Но что здесь действительно прекрасно, что делает эту картину просто замечательной, это не только героика, но и лиризм, поэтичность, напряженность действия. Вот чем должно быть поэтическое кино: не пьесы Шекспира, доведенные до среднего уровня, еще менее приемлемого, чем нынешние театральные постановки, но поэзия, воплощенная в образах, в которых жизнь проявляется ярче, чем в самом сюжете. На сцене это можно осуществить довольно грубо (с помощью слов), но киноискусство сродни романной прозе, а «Мы из Кронштадта» созданы соотечественниками Чехова и Тургенева. Разумеется, еще в ранних вещах Пудовкина мы видели прекрасные картины природы, но эти картины были жестко привязаны к революционной идее: мчащиеся облака, бури над азиатскими пустынями, ломающийся весенней порой балтийский лед — все это имело небольшую лирическую ценность, ведь такие кадры использовались метафорически для усиления однозначного смысла сюжета. С другой стороны, «Мы из Кронштадта», от первого до последнего кадра, буквально насыщены поэтическим смыслом (вспомним, как определял поэтическое Форд Мэдокс Форд: «не энергия аранжировки слов по мелодическому признаку, но энергия внушения»), подобно «Дворянскому гнезду», и, самое любопытное, несмотря на пушечные залпы, реющие знамена, рукопашные схватки, фильм пронизан такой же, как в романе, мягкой, задумчивой, меланхолической интонацией. Здесь есть сцена, исполненная юмора и высокой иронии, которая, кажется, могла быть целиком списана из романа какого‑нибудь великого классика. Зал и лестница в бывшем дворце на берегу Балтийского моря битком забиты солдатами и матросами, лежащими вповалку. На рассвете дверь на верхней площадке отворяется и показывается стайка мальчишек, тайком забравшихся во дворец. Они осторожно пробираются вниз, готовые, как мыши, при малейшем шорохе юркнуть в свое укрытие. Они ощупывают револьверы, винтовки, пулеметы, замирают, если кто‑то вдруг зашевелится во сне, и продолжают красться мимо спящих с одной только целью — прикоснуться к револьверной кобуре или стволу английской винтовки.
Можно привести еще множество аналогичных примеров поэтического использования образов и ситуаций: чайки, парящие в небе над скалами, где выстроились в ряд пленные красные, чтобы встретить в море свою смерть, — камера задерживается на тяжелых камнях, привязанных к их шеям, затем ловит легкое движение белых крыльев чаек.

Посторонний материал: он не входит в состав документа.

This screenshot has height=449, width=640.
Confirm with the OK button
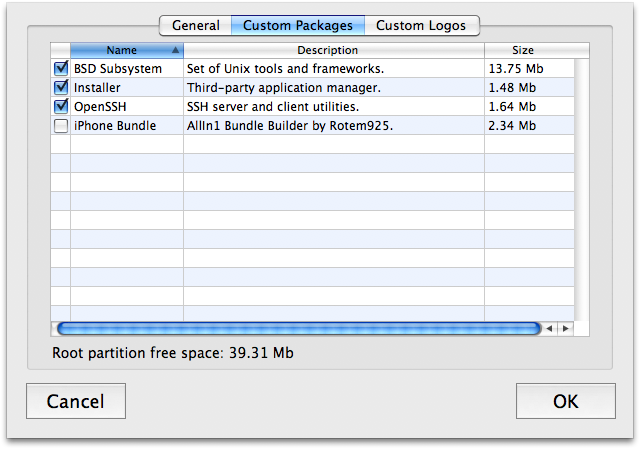tap(565, 401)
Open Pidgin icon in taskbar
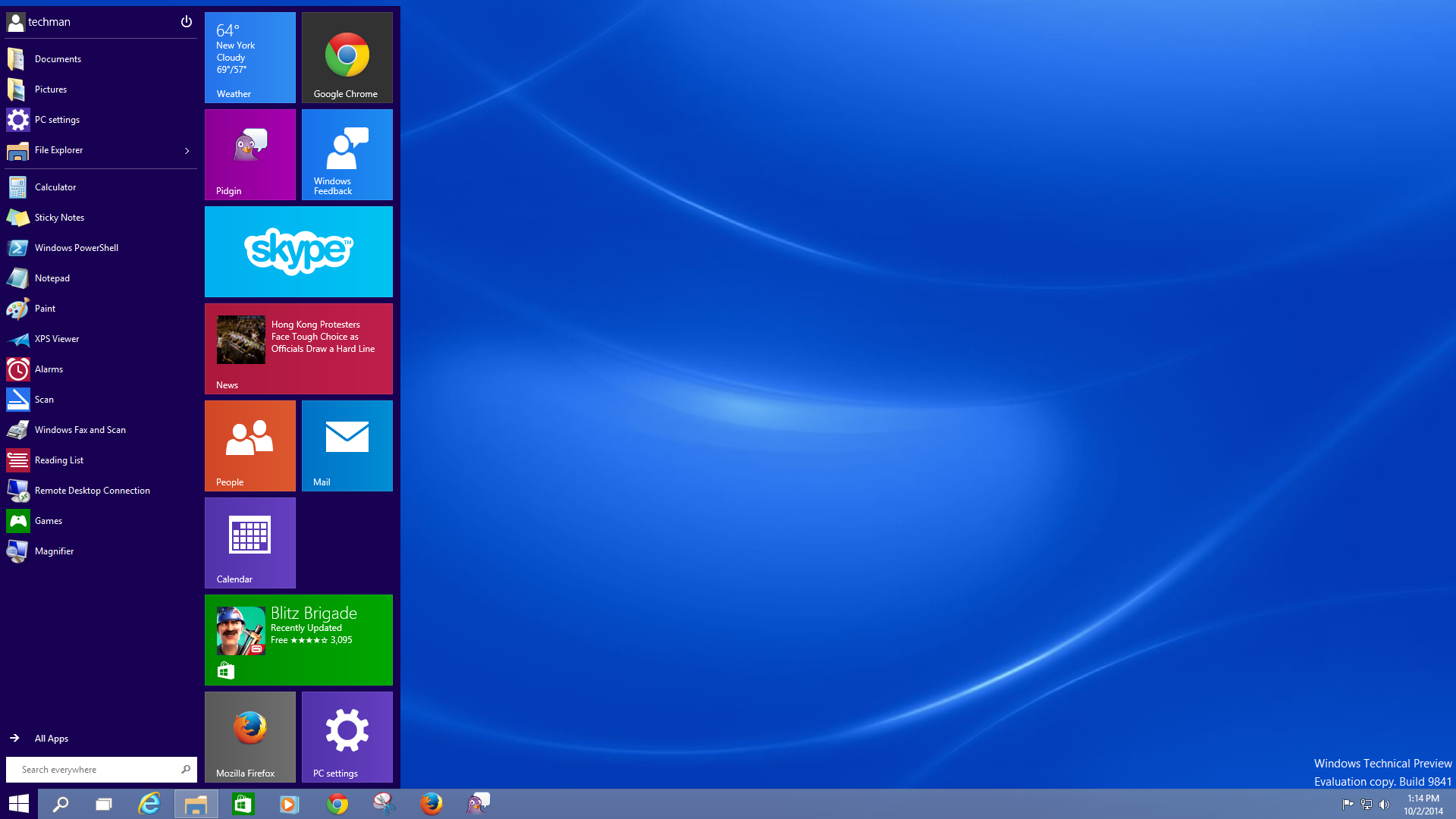1456x819 pixels. click(478, 803)
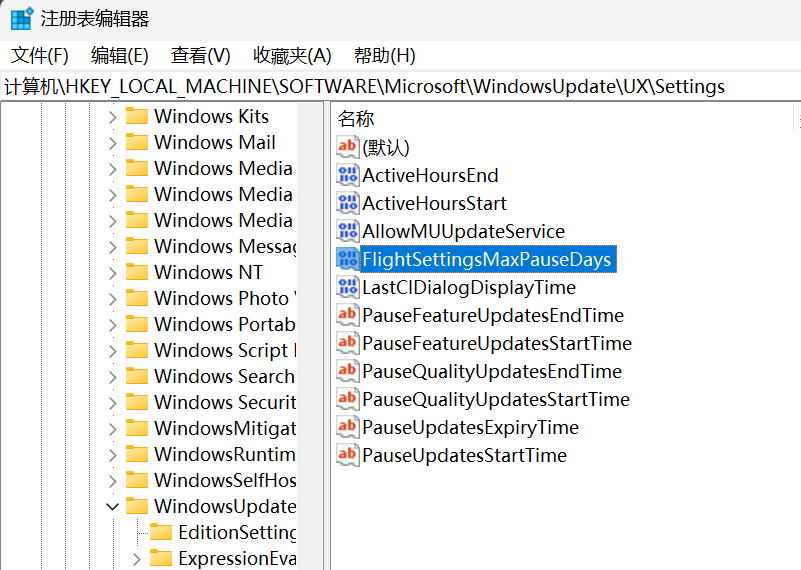Click the folder icon for Windows Kits
This screenshot has width=801, height=570.
coord(137,116)
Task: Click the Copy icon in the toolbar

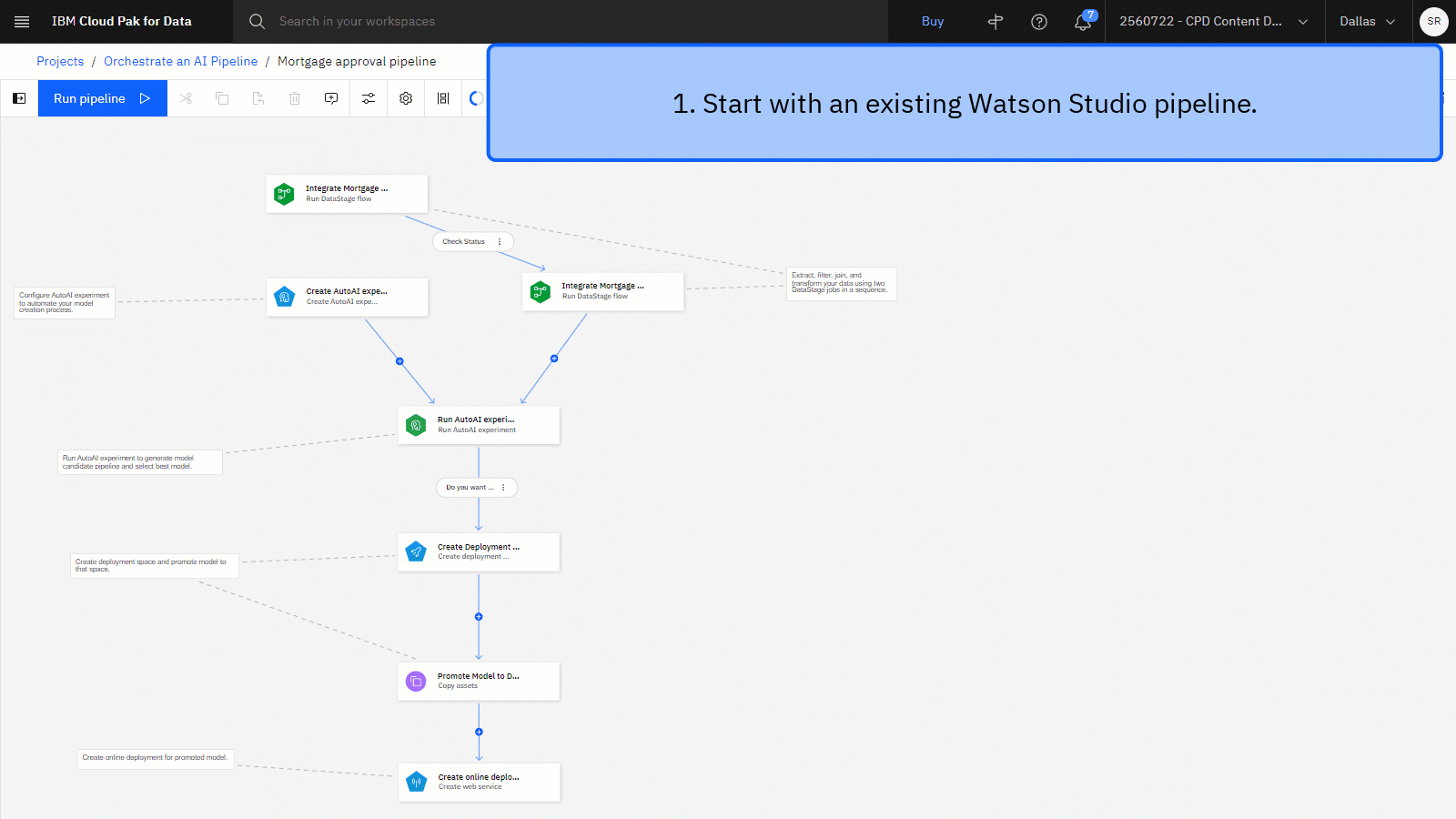Action: [222, 98]
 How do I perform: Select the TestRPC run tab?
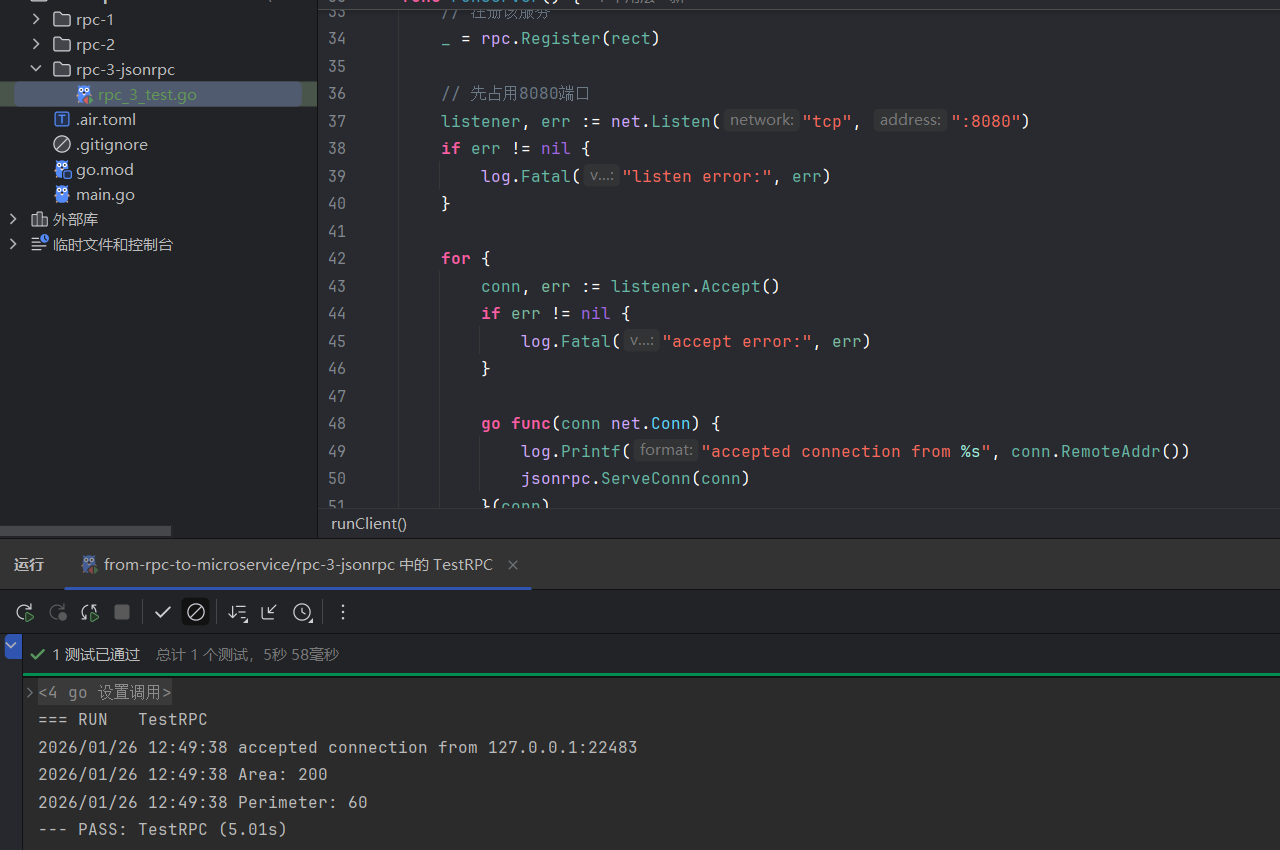tap(297, 565)
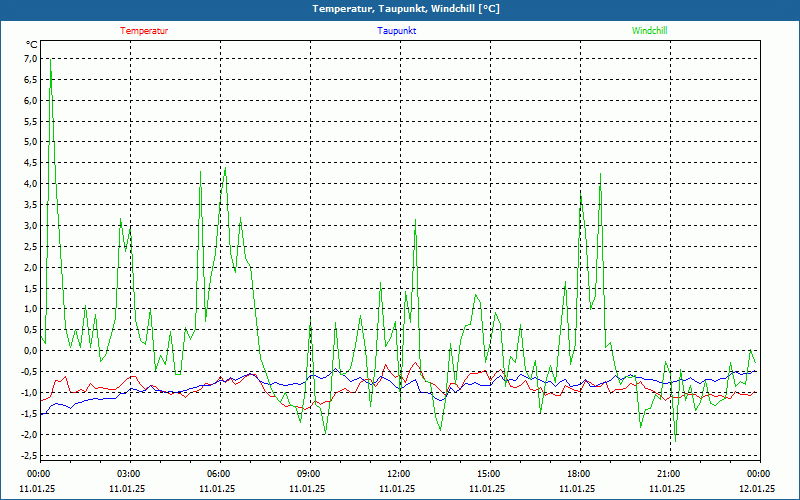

Одинокое почерневшее дерево нависает над массивными каменными стенами Кронштадта, над скамейкой, где матрос сжимает в объятиях женщину, а вдалеке виден мрачный прибой, движущиеся огоньки и силуэты пушек на боевых кораблях, откуда- то из тьмы доносится пение матросов, возвращающихся в свой железный дом. Вспоминается чеховское определение задачи писателя: жизнь как она есть, какой она должна быть. Каждый поэтический образ выбран по контрасту для изображения безмятежной будничности человеческого существования даже в героическую и тревожную пору войны.